Le due persone ferite sono ancora in pericolo di vita

Quella notte infatti, stando a quanto ricostruito pochi minuti dopo l'accaduto, due uomini, entrambi di 39 anni ed entrambi di nazionalità marocchina, si erano accasciati a terra dopo esser stati feriti da colpi di pistola per strada, in pieno orario di coprifuoco: uno dei due è stato colpito a una gamba ed è stato soccorso in codice giallo. L'altro, invece, è stato colpito alla gola e le sue condizioni sono apparse fin da subito gravissime tanto da richiedere un intervento in codice rosso. Le vittime si trovano ancora ricoverati in ospedale in pericolo di vita. Da allora erano scattate le indagini della polizia di stato, coordinate dalla Procura della Repubblica di Milano, che hanno portato all'esecuzione di un provvedimento di fermo emesso dal pubblico ministero.

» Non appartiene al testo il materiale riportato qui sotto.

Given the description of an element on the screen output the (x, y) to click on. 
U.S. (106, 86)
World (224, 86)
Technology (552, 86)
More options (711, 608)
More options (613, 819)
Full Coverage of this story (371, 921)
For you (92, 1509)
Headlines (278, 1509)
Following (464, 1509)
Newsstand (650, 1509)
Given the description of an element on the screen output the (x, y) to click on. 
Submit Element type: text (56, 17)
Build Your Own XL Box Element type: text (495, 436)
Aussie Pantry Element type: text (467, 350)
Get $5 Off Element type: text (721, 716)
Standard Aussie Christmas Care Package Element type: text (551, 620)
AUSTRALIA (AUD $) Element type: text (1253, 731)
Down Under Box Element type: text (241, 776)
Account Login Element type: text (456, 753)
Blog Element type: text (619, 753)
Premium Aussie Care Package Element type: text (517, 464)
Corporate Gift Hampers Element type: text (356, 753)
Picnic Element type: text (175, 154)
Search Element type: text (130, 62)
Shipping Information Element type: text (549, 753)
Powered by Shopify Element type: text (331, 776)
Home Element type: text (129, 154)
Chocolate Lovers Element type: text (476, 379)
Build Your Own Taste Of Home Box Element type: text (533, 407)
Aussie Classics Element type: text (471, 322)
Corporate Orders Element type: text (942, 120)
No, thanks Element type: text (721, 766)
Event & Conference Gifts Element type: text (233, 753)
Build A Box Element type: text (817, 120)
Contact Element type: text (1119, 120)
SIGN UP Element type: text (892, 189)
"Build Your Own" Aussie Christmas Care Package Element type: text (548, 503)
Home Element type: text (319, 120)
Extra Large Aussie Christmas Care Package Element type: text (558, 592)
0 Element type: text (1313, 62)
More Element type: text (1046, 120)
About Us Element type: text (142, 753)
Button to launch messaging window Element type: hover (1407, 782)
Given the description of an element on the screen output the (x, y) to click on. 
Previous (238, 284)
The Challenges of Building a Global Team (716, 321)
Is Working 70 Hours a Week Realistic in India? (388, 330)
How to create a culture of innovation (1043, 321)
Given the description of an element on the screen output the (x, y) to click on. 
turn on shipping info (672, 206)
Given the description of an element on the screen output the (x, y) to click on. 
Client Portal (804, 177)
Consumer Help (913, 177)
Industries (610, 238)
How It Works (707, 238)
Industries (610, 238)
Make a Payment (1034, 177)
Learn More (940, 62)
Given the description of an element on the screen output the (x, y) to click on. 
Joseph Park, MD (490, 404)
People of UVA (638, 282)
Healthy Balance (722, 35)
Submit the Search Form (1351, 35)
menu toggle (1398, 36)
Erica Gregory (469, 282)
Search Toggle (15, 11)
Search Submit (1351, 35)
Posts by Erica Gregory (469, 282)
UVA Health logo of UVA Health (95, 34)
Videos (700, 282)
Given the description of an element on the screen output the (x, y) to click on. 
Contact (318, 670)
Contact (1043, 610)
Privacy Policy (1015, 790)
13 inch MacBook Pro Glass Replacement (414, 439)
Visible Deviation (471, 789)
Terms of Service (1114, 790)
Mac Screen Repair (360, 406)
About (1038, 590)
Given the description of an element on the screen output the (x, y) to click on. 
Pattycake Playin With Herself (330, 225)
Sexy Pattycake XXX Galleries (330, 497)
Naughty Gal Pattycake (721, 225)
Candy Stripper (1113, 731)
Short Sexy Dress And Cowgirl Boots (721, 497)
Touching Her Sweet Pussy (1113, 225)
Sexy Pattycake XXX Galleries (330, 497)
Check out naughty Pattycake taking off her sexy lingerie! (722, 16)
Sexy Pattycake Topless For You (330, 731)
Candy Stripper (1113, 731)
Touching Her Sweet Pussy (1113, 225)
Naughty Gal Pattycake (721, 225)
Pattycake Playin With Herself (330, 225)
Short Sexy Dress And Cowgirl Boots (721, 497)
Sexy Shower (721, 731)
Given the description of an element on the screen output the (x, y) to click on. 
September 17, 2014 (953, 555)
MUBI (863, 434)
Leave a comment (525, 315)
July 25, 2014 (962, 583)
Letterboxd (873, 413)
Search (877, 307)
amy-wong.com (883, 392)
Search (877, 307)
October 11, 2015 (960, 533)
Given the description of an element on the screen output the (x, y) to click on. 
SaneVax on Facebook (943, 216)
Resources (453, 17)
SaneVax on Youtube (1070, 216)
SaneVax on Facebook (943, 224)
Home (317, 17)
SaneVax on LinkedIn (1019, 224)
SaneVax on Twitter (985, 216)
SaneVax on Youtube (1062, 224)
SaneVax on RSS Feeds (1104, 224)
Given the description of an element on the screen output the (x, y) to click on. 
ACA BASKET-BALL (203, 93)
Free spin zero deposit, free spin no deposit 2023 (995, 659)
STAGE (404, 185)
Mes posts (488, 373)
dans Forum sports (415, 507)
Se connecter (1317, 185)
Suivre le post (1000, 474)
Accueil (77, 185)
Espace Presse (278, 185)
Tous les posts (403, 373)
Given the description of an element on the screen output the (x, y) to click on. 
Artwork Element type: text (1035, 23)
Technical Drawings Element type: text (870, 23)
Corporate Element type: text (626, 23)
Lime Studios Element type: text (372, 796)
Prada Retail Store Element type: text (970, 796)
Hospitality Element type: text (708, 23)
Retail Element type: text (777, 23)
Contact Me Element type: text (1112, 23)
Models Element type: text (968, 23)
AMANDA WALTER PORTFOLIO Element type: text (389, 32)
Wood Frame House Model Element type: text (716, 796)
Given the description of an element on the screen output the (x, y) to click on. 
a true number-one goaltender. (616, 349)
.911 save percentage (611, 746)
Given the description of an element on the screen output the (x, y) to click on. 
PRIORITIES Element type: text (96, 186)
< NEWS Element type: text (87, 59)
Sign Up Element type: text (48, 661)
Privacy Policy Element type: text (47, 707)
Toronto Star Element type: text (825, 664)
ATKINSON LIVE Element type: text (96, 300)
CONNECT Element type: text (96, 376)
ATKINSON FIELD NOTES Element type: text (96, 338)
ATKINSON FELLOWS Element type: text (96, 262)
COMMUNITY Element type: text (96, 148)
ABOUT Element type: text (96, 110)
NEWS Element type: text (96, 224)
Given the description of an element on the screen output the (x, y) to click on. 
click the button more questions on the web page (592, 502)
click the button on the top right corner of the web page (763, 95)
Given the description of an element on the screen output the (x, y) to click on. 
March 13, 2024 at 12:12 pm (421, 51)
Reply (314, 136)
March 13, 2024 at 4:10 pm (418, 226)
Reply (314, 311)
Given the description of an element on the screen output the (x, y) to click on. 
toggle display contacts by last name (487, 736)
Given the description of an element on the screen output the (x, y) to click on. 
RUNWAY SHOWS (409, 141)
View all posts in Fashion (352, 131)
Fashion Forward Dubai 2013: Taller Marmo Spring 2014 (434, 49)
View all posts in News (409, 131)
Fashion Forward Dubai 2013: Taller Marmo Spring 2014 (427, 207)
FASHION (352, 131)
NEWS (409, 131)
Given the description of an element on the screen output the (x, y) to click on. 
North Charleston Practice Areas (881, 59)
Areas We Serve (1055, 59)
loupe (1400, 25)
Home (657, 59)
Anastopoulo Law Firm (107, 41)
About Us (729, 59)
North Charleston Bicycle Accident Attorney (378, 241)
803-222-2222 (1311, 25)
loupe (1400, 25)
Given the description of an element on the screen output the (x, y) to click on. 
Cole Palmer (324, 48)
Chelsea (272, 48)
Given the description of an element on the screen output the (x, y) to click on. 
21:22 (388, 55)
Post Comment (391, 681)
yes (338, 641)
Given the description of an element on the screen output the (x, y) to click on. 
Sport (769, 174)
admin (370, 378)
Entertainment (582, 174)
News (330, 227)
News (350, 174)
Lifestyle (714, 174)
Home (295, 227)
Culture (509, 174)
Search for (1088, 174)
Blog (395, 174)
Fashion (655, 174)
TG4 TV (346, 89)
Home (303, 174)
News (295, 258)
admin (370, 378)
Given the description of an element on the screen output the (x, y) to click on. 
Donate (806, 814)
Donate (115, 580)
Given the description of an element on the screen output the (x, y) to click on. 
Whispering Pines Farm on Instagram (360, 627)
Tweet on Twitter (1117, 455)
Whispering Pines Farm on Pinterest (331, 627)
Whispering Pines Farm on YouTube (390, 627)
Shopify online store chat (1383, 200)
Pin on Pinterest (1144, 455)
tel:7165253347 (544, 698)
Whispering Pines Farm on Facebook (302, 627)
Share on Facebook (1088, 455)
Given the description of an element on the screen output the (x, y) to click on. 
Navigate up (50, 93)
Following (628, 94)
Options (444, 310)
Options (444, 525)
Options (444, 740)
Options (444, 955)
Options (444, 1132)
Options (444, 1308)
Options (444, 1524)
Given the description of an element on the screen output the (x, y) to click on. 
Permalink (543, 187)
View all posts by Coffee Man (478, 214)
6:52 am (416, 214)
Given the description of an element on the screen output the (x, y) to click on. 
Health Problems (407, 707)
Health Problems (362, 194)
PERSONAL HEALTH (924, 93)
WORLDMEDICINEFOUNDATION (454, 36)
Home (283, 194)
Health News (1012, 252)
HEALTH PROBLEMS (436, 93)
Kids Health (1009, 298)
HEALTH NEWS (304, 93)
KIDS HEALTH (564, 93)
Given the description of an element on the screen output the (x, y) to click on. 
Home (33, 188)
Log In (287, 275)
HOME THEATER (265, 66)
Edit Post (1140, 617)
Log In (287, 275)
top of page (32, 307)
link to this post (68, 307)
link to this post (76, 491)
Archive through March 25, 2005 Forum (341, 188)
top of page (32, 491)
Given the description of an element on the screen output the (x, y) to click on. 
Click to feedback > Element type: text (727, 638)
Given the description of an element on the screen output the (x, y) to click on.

La notte di Capodanno un altro uomo aveva sparato per strada

Quella notte era finito in ospedale per ferite lievi e con una denuncia per procurato allarme un uomo di 34 anni a Milano. Stando a quanto ricostruito dalla polizia, l'uomo era sceso in strada poco dopo la mezzanotte in via Padova per "festeggiare" a suo modo il nuovo anno: aveva impugnato una pistola e sparato a salve. L'uomo era stato fermato poco dopo dalla polizia che lo ha investito, accidentalmente, durante l'inseguimento.